**TASK BRIEF:**
Repeat the records given below in full, with no changes.

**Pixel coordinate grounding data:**
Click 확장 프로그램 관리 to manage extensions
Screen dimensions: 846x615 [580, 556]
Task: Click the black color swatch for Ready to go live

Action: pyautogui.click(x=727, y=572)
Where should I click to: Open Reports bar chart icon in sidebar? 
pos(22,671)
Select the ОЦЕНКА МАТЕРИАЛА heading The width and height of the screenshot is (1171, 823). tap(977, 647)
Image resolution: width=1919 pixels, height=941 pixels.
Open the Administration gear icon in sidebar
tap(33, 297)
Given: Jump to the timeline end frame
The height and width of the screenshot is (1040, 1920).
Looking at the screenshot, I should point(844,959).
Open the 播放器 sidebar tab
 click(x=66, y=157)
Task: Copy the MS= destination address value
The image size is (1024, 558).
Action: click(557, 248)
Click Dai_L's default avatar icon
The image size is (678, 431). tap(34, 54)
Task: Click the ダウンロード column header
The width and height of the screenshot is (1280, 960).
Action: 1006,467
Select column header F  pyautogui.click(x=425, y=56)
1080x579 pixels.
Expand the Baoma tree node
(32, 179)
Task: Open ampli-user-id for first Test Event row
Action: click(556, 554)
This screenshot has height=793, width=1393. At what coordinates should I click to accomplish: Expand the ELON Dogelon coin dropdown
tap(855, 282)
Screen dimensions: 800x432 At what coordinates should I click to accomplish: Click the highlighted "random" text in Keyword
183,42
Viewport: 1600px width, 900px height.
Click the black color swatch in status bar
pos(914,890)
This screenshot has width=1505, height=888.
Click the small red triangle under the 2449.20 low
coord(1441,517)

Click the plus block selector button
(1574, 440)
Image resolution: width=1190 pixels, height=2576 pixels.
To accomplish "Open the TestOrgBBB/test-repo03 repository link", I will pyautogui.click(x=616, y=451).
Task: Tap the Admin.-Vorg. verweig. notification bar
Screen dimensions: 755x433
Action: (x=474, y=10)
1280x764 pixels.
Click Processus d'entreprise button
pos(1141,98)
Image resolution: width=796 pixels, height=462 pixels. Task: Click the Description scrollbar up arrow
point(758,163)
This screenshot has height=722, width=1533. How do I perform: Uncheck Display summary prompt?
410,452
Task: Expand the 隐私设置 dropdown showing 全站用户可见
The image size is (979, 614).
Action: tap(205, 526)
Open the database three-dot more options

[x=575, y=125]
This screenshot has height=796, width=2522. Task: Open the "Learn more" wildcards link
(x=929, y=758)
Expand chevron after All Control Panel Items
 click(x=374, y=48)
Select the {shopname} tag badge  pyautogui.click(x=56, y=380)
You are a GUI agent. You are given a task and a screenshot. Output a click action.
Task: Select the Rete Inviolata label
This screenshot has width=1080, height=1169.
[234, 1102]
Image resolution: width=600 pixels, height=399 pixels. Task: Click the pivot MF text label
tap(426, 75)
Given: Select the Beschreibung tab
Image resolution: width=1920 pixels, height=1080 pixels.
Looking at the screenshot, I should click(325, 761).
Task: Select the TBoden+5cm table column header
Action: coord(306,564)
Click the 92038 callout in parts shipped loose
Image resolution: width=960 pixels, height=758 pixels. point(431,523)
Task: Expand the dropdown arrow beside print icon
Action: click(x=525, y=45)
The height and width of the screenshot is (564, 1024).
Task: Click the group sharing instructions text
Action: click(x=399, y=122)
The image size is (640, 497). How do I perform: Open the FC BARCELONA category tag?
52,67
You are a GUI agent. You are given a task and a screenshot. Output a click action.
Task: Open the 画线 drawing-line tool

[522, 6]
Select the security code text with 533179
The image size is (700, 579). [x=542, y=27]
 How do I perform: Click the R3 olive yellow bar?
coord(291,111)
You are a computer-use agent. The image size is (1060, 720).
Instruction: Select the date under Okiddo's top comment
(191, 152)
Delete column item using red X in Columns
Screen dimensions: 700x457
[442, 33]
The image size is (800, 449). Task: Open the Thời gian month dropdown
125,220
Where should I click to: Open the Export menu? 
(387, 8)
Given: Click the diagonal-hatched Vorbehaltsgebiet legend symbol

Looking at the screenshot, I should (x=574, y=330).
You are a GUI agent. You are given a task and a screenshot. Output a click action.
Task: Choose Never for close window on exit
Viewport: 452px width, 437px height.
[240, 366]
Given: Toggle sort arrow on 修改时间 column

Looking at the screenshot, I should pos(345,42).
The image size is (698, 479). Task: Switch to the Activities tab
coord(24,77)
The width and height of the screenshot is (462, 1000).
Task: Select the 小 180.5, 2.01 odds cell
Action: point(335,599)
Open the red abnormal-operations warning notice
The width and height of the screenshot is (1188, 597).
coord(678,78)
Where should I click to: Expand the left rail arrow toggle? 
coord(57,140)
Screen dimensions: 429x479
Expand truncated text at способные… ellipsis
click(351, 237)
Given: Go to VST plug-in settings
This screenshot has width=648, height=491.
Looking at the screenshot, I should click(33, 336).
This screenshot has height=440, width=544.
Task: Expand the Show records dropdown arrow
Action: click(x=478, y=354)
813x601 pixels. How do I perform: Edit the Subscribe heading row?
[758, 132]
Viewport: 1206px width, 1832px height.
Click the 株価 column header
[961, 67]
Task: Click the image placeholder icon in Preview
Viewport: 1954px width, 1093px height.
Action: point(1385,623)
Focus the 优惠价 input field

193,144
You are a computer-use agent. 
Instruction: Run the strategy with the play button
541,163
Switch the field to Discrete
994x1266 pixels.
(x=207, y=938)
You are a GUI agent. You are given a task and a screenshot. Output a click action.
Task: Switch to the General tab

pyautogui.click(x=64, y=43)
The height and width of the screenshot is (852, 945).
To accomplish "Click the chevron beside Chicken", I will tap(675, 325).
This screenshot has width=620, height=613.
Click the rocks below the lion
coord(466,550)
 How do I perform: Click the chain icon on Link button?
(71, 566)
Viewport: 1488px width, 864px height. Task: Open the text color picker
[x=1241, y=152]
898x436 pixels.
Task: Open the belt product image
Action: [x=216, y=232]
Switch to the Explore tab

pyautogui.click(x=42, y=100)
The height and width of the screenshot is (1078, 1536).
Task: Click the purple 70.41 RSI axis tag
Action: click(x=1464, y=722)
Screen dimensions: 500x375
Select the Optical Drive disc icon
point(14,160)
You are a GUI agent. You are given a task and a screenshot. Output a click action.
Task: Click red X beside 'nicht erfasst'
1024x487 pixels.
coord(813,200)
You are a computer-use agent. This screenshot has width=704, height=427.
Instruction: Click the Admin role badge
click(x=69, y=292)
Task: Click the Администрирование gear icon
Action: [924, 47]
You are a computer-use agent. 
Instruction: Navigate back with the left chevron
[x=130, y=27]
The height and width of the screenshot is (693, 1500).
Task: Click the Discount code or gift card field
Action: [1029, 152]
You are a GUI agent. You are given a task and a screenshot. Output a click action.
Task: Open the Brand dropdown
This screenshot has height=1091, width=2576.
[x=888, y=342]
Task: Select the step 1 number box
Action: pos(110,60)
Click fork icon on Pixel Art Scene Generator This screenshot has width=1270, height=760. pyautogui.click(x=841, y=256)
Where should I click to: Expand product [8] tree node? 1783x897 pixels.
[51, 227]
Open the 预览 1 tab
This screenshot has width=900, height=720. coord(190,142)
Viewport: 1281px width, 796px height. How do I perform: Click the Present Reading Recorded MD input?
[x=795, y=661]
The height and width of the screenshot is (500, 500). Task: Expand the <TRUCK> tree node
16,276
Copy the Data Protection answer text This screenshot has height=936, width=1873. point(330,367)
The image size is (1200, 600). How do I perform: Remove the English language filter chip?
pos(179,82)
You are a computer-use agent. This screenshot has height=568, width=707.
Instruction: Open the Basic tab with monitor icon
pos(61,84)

**TASK OUTPUT:**
Click 확장 프로그램 관리 to manage extensions
Screen dimensions: 846x615 [580, 556]
Task: Click the black color swatch for Ready to go live

Action: pyautogui.click(x=727, y=572)
Where should I click to: Open Reports bar chart icon in sidebar? 
pos(22,671)
Select the ОЦЕНКА МАТЕРИАЛА heading The width and height of the screenshot is (1171, 823). tap(977, 647)
Image resolution: width=1919 pixels, height=941 pixels.
Open the Administration gear icon in sidebar
tap(33, 297)
Given: Jump to the timeline end frame
The height and width of the screenshot is (1040, 1920).
Looking at the screenshot, I should point(844,959).
Open the 播放器 sidebar tab
 click(x=66, y=157)
Task: Copy the MS= destination address value
The image size is (1024, 558).
Action: click(557, 248)
Click Dai_L's default avatar icon
The image size is (678, 431). tap(34, 54)
Task: Click the ダウンロード column header
The width and height of the screenshot is (1280, 960).
Action: 1006,467
Select column header F  pyautogui.click(x=425, y=56)
1080x579 pixels.
Expand the Baoma tree node
(32, 179)
Task: Open ampli-user-id for first Test Event row
Action: click(556, 554)
This screenshot has height=793, width=1393. At what coordinates should I click to accomplish: Expand the ELON Dogelon coin dropdown
tap(855, 282)
Screen dimensions: 800x432 At what coordinates should I click to accomplish: Click the highlighted "random" text in Keyword
183,42
Viewport: 1600px width, 900px height.
Click the black color swatch in status bar
pos(914,890)
This screenshot has width=1505, height=888.
Click the small red triangle under the 2449.20 low
coord(1441,517)

Click the plus block selector button
(1574, 440)
Image resolution: width=1190 pixels, height=2576 pixels.
To accomplish "Open the TestOrgBBB/test-repo03 repository link", I will pyautogui.click(x=616, y=451).
Task: Tap the Admin.-Vorg. verweig. notification bar
Screen dimensions: 755x433
Action: (x=474, y=10)
1280x764 pixels.
Click Processus d'entreprise button
pos(1141,98)
Image resolution: width=796 pixels, height=462 pixels. Task: Click the Description scrollbar up arrow
point(758,163)
This screenshot has height=722, width=1533. How do I perform: Uncheck Display summary prompt?
410,452
Task: Expand the 隐私设置 dropdown showing 全站用户可见
The image size is (979, 614).
Action: tap(205, 526)
Open the database three-dot more options

[x=575, y=125]
This screenshot has height=796, width=2522. Task: Open the "Learn more" wildcards link
(x=929, y=758)
Expand chevron after All Control Panel Items
 click(x=374, y=48)
Select the {shopname} tag badge  pyautogui.click(x=56, y=380)
You are a GUI agent. You are given a task and a screenshot. Output a click action.
Task: Select the Rete Inviolata label
This screenshot has width=1080, height=1169.
[234, 1102]
Image resolution: width=600 pixels, height=399 pixels. Task: Click the pivot MF text label
tap(426, 75)
Given: Select the Beschreibung tab
Image resolution: width=1920 pixels, height=1080 pixels.
Looking at the screenshot, I should click(325, 761).
Task: Select the TBoden+5cm table column header
Action: coord(306,564)
Click the 92038 callout in parts shipped loose
Image resolution: width=960 pixels, height=758 pixels. point(431,523)
Task: Expand the dropdown arrow beside print icon
Action: click(x=525, y=45)
The height and width of the screenshot is (564, 1024).
Task: Click the group sharing instructions text
Action: click(x=399, y=122)
The image size is (640, 497). How do I perform: Open the FC BARCELONA category tag?
52,67
You are a GUI agent. You are given a task and a screenshot. Output a click action.
Task: Open the 画线 drawing-line tool

[522, 6]
Select the security code text with 533179
The image size is (700, 579). [x=542, y=27]
 How do I perform: Click the R3 olive yellow bar?
coord(291,111)
You are a computer-use agent. The image size is (1060, 720).
Instruction: Select the date under Okiddo's top comment
(191, 152)
Delete column item using red X in Columns
Screen dimensions: 700x457
[442, 33]
The image size is (800, 449). Task: Open the Thời gian month dropdown
125,220
Where should I click to: Open the Export menu? 
(387, 8)
Given: Click the diagonal-hatched Vorbehaltsgebiet legend symbol

Looking at the screenshot, I should (x=574, y=330).
You are a GUI agent. You are given a task and a screenshot. Output a click action.
Task: Choose Never for close window on exit
Viewport: 452px width, 437px height.
[240, 366]
Given: Toggle sort arrow on 修改时间 column

Looking at the screenshot, I should pos(345,42).
The image size is (698, 479). Task: Switch to the Activities tab
coord(24,77)
The width and height of the screenshot is (462, 1000).
Task: Select the 小 180.5, 2.01 odds cell
Action: point(335,599)
Open the red abnormal-operations warning notice
The width and height of the screenshot is (1188, 597).
coord(678,78)
Where should I click to: Expand the left rail arrow toggle? 
coord(57,140)
Screen dimensions: 429x479
Expand truncated text at способные… ellipsis
click(351, 237)
Given: Go to VST plug-in settings
This screenshot has width=648, height=491.
Looking at the screenshot, I should click(33, 336).
This screenshot has height=440, width=544.
Task: Expand the Show records dropdown arrow
Action: click(x=478, y=354)
813x601 pixels. How do I perform: Edit the Subscribe heading row?
[758, 132]
Viewport: 1206px width, 1832px height.
Click the 株価 column header
[961, 67]
Task: Click the image placeholder icon in Preview
Viewport: 1954px width, 1093px height.
Action: point(1385,623)
Focus the 优惠价 input field

193,144
You are a computer-use agent. 
Instruction: Run the strategy with the play button
541,163
Switch the field to Discrete
994x1266 pixels.
(x=207, y=938)
You are a GUI agent. You are given a task and a screenshot. Output a click action.
Task: Switch to the General tab

pyautogui.click(x=64, y=43)
The height and width of the screenshot is (852, 945).
To accomplish "Click the chevron beside Chicken", I will tap(675, 325).
This screenshot has width=620, height=613.
Click the rocks below the lion
coord(466,550)
 How do I perform: Click the chain icon on Link button?
(71, 566)
Viewport: 1488px width, 864px height. Task: Open the text color picker
[x=1241, y=152]
898x436 pixels.
Task: Open the belt product image
Action: [x=216, y=232]
Switch to the Explore tab

pyautogui.click(x=42, y=100)
The height and width of the screenshot is (1078, 1536).
Task: Click the purple 70.41 RSI axis tag
Action: click(x=1464, y=722)
Screen dimensions: 500x375
Select the Optical Drive disc icon
point(14,160)
You are a GUI agent. You are given a task and a screenshot. Output a click action.
Task: Click red X beside 'nicht erfasst'
1024x487 pixels.
coord(813,200)
You are a computer-use agent. This screenshot has width=704, height=427.
Instruction: Click the Admin role badge
click(x=69, y=292)
Task: Click the Администрирование gear icon
Action: [924, 47]
You are a computer-use agent. 
Instruction: Navigate back with the left chevron
[x=130, y=27]
The height and width of the screenshot is (693, 1500).
Task: Click the Discount code or gift card field
Action: [1029, 152]
You are a GUI agent. You are given a task and a screenshot. Output a click action.
Task: Open the Brand dropdown
This screenshot has height=1091, width=2576.
[x=888, y=342]
Task: Select the step 1 number box
Action: pos(110,60)
Click fork icon on Pixel Art Scene Generator This screenshot has width=1270, height=760. pyautogui.click(x=841, y=256)
Where should I click to: Expand product [8] tree node? 1783x897 pixels.
[51, 227]
Open the 预览 1 tab
This screenshot has width=900, height=720. coord(190,142)
Viewport: 1281px width, 796px height. How do I perform: Click the Present Reading Recorded MD input?
[x=795, y=661]
The height and width of the screenshot is (500, 500). Task: Expand the <TRUCK> tree node
16,276
Copy the Data Protection answer text This screenshot has height=936, width=1873. point(330,367)
The image size is (1200, 600). How do I perform: Remove the English language filter chip?
pos(179,82)
You are a computer-use agent. This screenshot has height=568, width=707.
Instruction: Open the Basic tab with monitor icon
pos(61,84)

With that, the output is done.